L'électroencéphalographie (EEG) et la magnétoencéphalographie (MEG) peuvent suivre la manière dont différentes régions du cerveau communiquent entre elles avec une précision de l'ordre de la milliseconde — une résolution temporelle qu'aucune autre méthode non invasive d'imagerie cérébrale humaine n'égale.
La recherche
Dans un chapitre d'ouvrage publié le 20 juillet 2026 sur arXiv (q-bio.NC), les chercheurs de l'Université de Californie du Sud Richard Leahy et Takfarinas Medani passent en revue l'ensemble de la panoplie méthodologique permettant de mesurer les réseaux cérébraux par EEG et MEG. Le chapitre couvre la physique qui sous-tend ces deux signaux et explique pourquoi ils se complètent : l'EEG capte les courants électriques, tandis que la MEG mesure les infimes champs magnétiques que ces courants produisent, offrant des vues légèrement différentes d'une même activité sous-jacente.
Les auteurs s'attaquent ensuite à deux problèmes classiques. Le problème direct pose la question suivante : comment une source cérébrale connue apparaîtrait-elle aux capteurs posés sur le scalp ? Le problème inverse pose la question opposée — déduire d'où, dans le cerveau, provient un signal mesuré. Pour y parvenir correctement, il faut des modèles de tête propres à chaque sujet, une anatomie précise et une reconstruction soignée des sources. Sans ce soin, les signaux « fuient » d'un capteur à l'autre, un phénomène appelé conduction volumique, qui peut créer une fausse connectivité d'apparence bien réelle.

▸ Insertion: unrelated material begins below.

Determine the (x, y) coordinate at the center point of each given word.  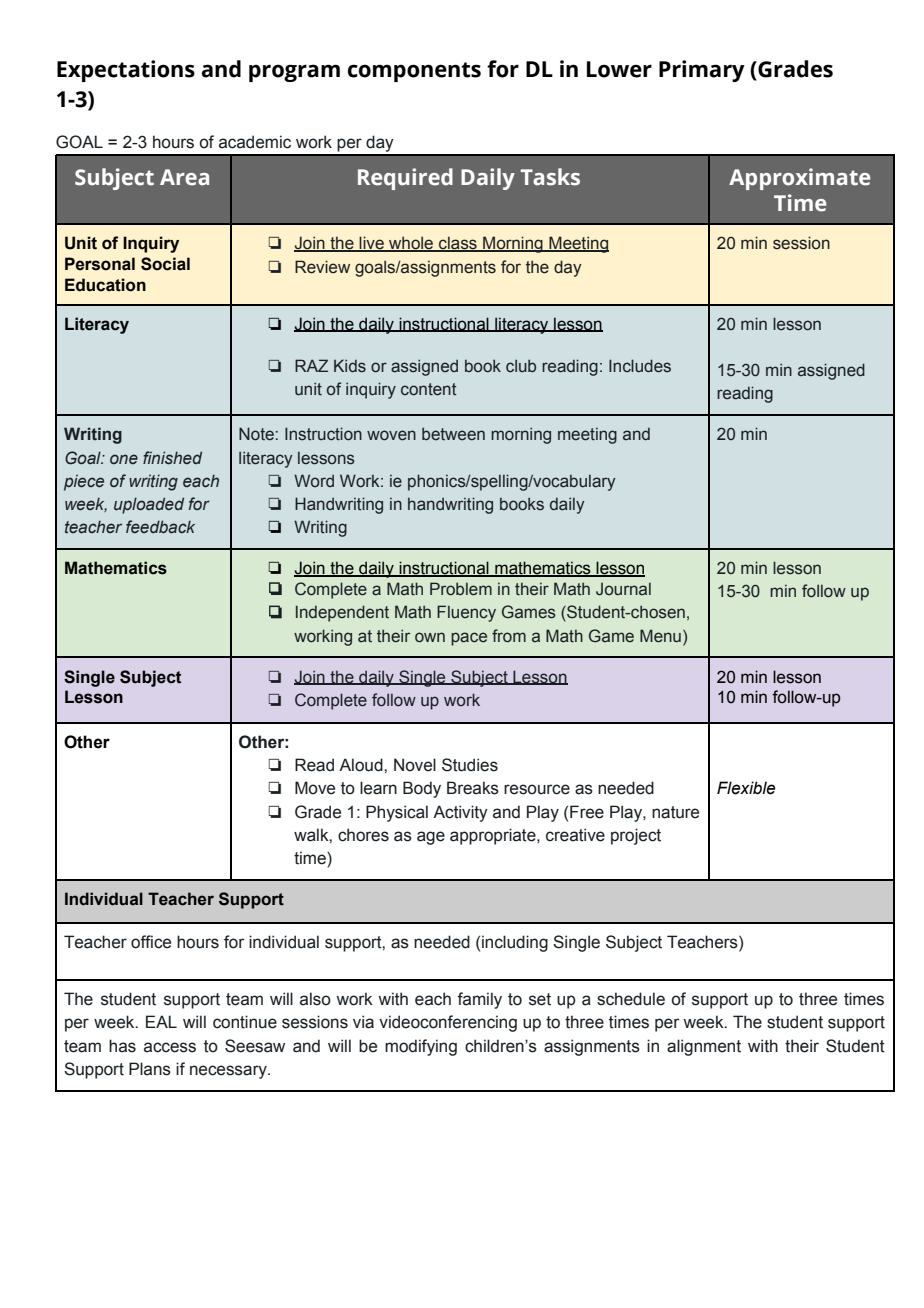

Leahy et Medani passent en revue les méthodes les plus courantes pour mesurer la connectivité entre régions cérébrales :
- Cohérence et synchronisation de phase — deux régions montent-elles et descendent-elles ensemble en rythme ?
- Corrélation d'enveloppe d'amplitude — les fluctuations lentes de l'intensité du signal se suivent-elles mutuellement ?
- Causalité de Granger et entropie de transfert — l'activité d'une région prédit-elle celle d'une autre ?
- Modélisation causale dynamique — une approche guidée par hypothèses qui teste comment les régions s'influencent mutuellement.
Ils mettent également en avant des chaînes d'analyse de bout en bout, en particulier Brainstorm, un logiciel open source largement utilisé pour la recherche reproductible en EEG et MEG. Parmi les pistes émergentes figurent la connectivité variable dans le temps (comment les réseaux se réorganisent d'un instant à l'autre), les interactions inter-fréquences et les analyses au niveau des réseaux appliquées à la santé et à la maladie.
Pourquoi c'est important
Vos capacités cognitives — attention, mémoire, langage — dépendent d'une coordination rapide entre les régions, et non du travail isolé d'une quelconque zone. L'EEG et la MEG permettent aux chercheurs d'observer cette coordination en temps réel, au moment où elle se produit. Si vous vous êtes déjà demandé pourquoi certaines tâches vous semblent « plus faciles », les mesures au niveau des réseaux font partie de la réponse : les différences individuelles dans l'efficacité avec laquelle les régions se synchronisent prédisent la performance à des tâches d'attention et de mémoire. Le soin méthodologique décrit ici compte tout autant, car une analyse de connectivité bâclée peut produire des résultats qui semblent passionnants mais ne se reproduisent pas — un problème récurrent en neurosciences cognitives.
Ce que vous pouvez faire
Vous n'avez pas besoin d'un laboratoire pour tirer parti de ces recherches. Lorsque vous lisez des affirmations sur l'entraînement cérébral ou le neurofeedback, demandez quelle mesure a été utilisée et si la conduction volumique a été prise en compte — ce détail sépare le travail solide du bruit. Maintenez les réseaux de votre cerveau actifs avec des défis variés : apprenez une nouvelle compétence, alternez délibérément entre différentes tâches et dormez de façon régulière, ce qui soutient les rythmes oscillatoires que ces méthodes enregistrent.